GET /v1/projects/{slug}
Returns a single project's metadata.
curl https://www.envpilot.dev/api/v1/projects/backend \
-H "Authorization: Bearer envpk_..."Auth: projects resource, project must be in scope. 404 if the slug doesn't exist or is outside the key's scope — the two cases are indistinguishable on purpose. Rate limit: metadata bucket (120/min).
GET /v1/projects/{slug}/variables
The workhorse endpoint. Pulls decrypted variable values for one environment, or metadata-only if you don't need values.
| Query param | Required | Description |
|---|---|---|
environment | Yes, unless metadata_only | development, staging, or production |
keys | No | Comma-separated exact key names, e.g. keys=A,B,C |
prefix | No | Only keys starting with this prefix, e.g. prefix=NEXT_PUBLIC_ |
metadata_only | No | true returns key names only — no vault decrypt, no values |
format | No | json (default) or env (dotenv text output) |
curl "https://www.envpilot.dev/api/v1/projects/backend/variables?environment=production&prefix=NEXT_PUBLIC_" \
-H "Authorization: Bearer envpk_..."{
"environment": "production",
"variables": [
{
"key": "NEXT_PUBLIC_API_URL",
"value": "https://api.acme.com",
"updatedAt": 1752192000000
}
]
}Auth: variables resource, project + environment must be in scope. Rate limit: metadata reads (metadata_only=true) count against the 120/min metadata bucket; value pulls count against the 30/min value bucket. 422 if the project has more than 1000 matching variables — the API refuses to return a partial list rather than silently truncating. 503 if vault decryption fails for any variable in the response — the whole request aborts rather than returning a partial or sentinel value.

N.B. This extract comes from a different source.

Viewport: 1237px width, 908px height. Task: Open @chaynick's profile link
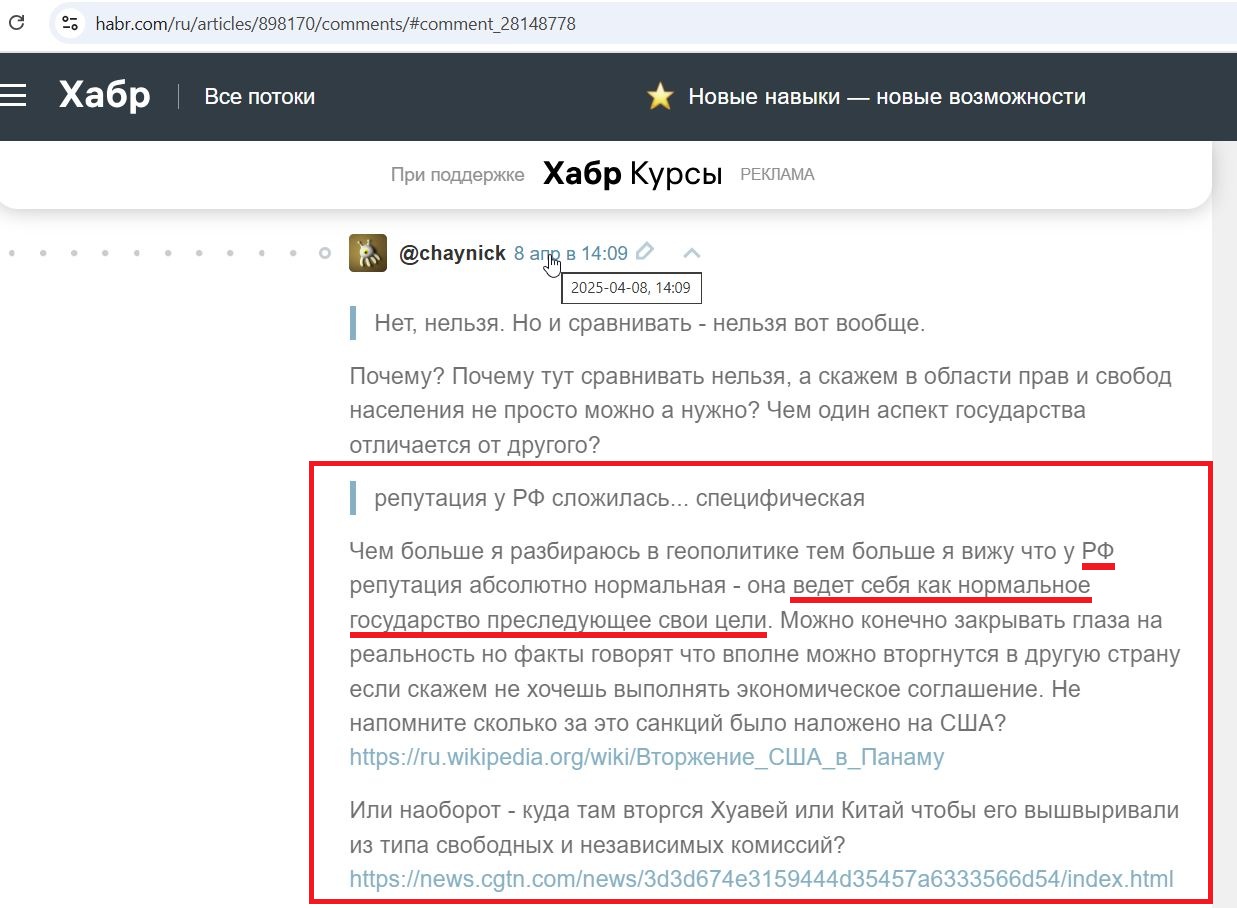pyautogui.click(x=453, y=252)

GET /v1/projects/{slug}/accounts
Lists shared accounts (credentials shared with the team, distinct from variables) for a project.
| Query param | Required | Description |
|---|---|---|
environment | No | Filter to one environment |
metadata_only | No | true returns account names only, no secret values |
curl "https://www.envpilot.dev/api/v1/projects/backend/accounts?environment=production" \
-H "Authorization: Bearer envpk_..."Auth: accounts resource, project must be in scope. Rate limit: metadata reads use the 120/min bucket; value pulls use the 30/min bucket.
GET /api/v1/secrets
Unchanged legacy endpoint used by the GitHub Action — pulls variables for a single project + environment service token. Kept for backward compatibility; new integrations should use GET /v1/projects/{slug}/variables instead.
Errors#
Every non-2xx response is { "error": string, "code": string }.

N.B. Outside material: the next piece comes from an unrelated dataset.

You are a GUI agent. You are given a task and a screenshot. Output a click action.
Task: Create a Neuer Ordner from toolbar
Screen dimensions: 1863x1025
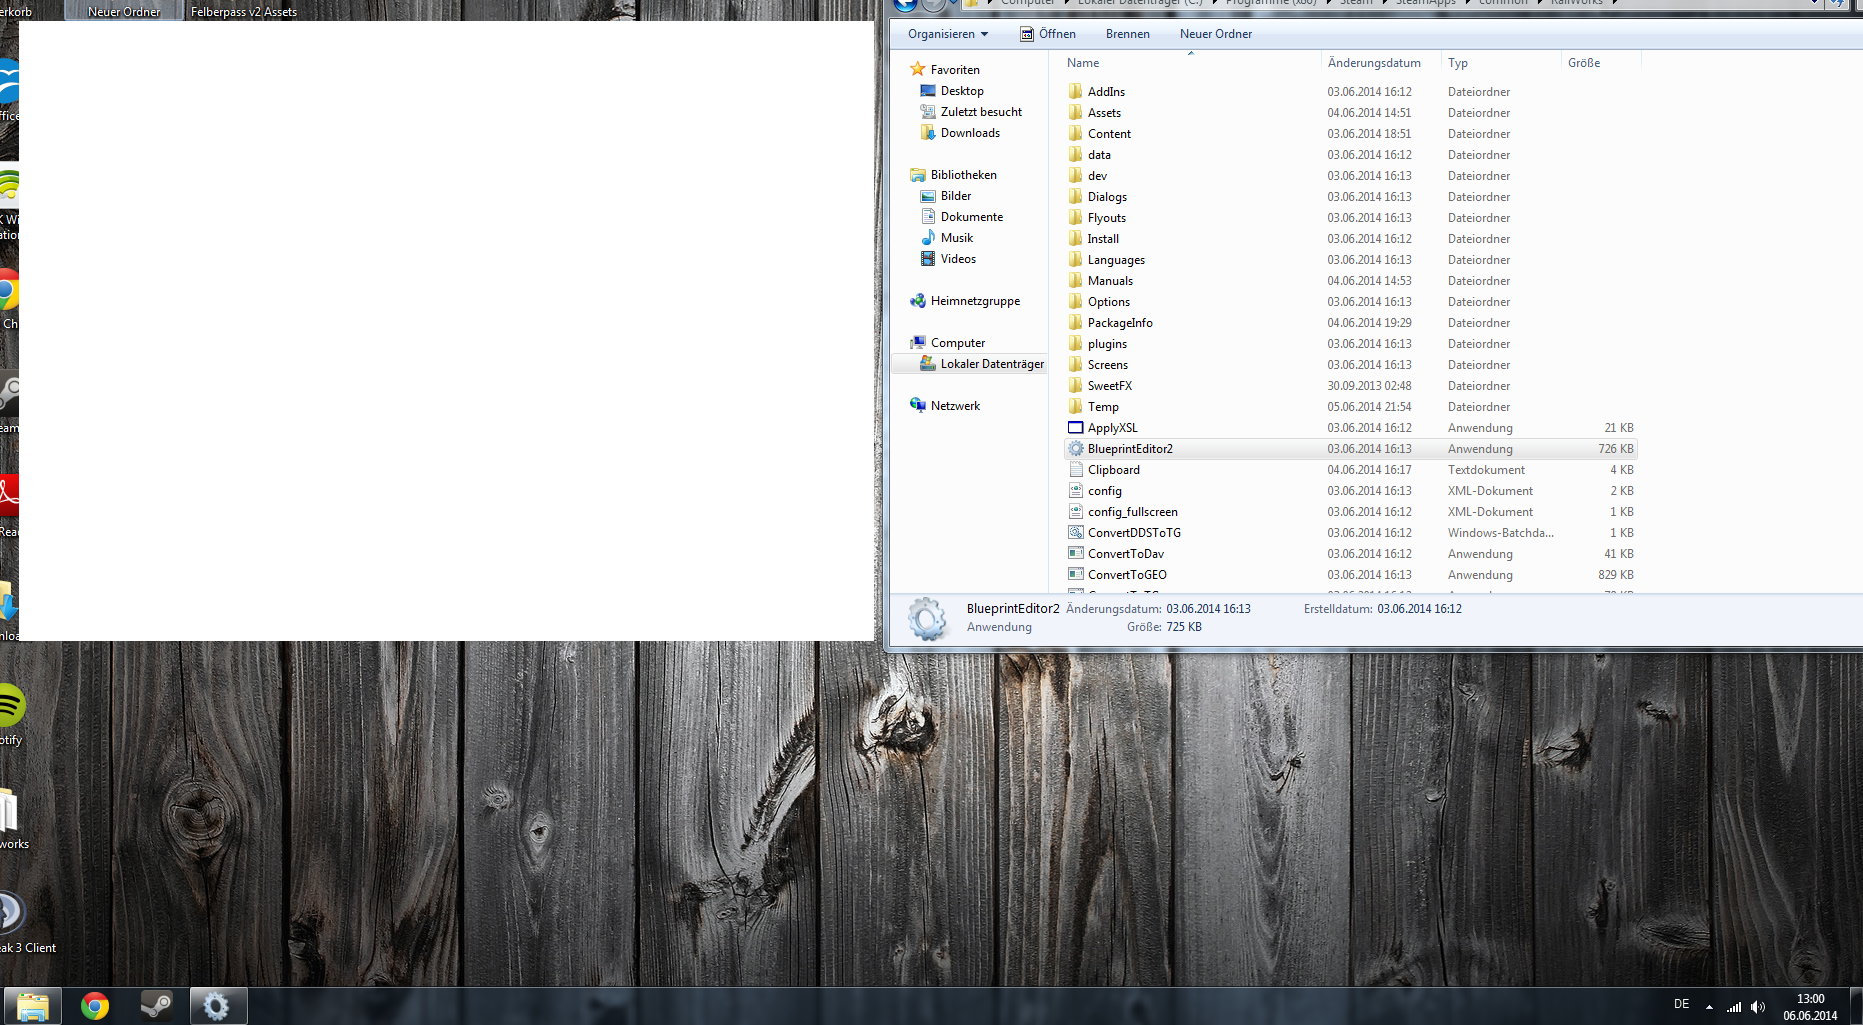pos(1215,34)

| Status | When it happens |
|---|---|
401 | Key is missing, malformed, invalid, expired, or revoked — one uniform message so revoked/invalid/expired can't be distinguished by an attacker |
403 | Key is valid but its scope or plan doesn't include this resource/feature (e.g. calling /accounts with a variables-only key, or public_api not enabled for the org's plan) |
404 | Project slug doesn't exist, or exists but is outside the key's scope — both return the same 404 so scope can't be probed by existence |
422 | The response would exceed 1000 variables — refused outright rather than returning a partial/truncated list |
429 | Rate limit exceeded — carries a Retry-After header (seconds until the bucket refills) |
503 | Vault decrypt failed for one or more variables mid-request — the whole request aborts, never a partial result with missing values |
Rate limits#
Rate limits are per API key, enforced with a token-bucket limiter.

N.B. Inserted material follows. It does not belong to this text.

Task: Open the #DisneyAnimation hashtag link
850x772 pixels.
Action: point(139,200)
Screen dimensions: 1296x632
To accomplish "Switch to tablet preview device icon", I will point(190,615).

| Bucket | Limit | Applies to |
|---|---|---|
| Metadata reads | 120 / min | /organization, /projects, /projects/{slug}, and any request with metadata_only=true |
| Value pulls | 30 / min | /projects/{slug}/variables and /projects/{slug}/accounts when returning decrypted values |
A 429 response includes a Retry-After header with the number of seconds to wait. Requests using an unrecognized key hash are rate-limited separately (per hash) to slow down brute-force probing.
CORS#
The API does not send CORS headers and is not intended to be called from a browser — API keys must never be embedded in client-side code. See API Security.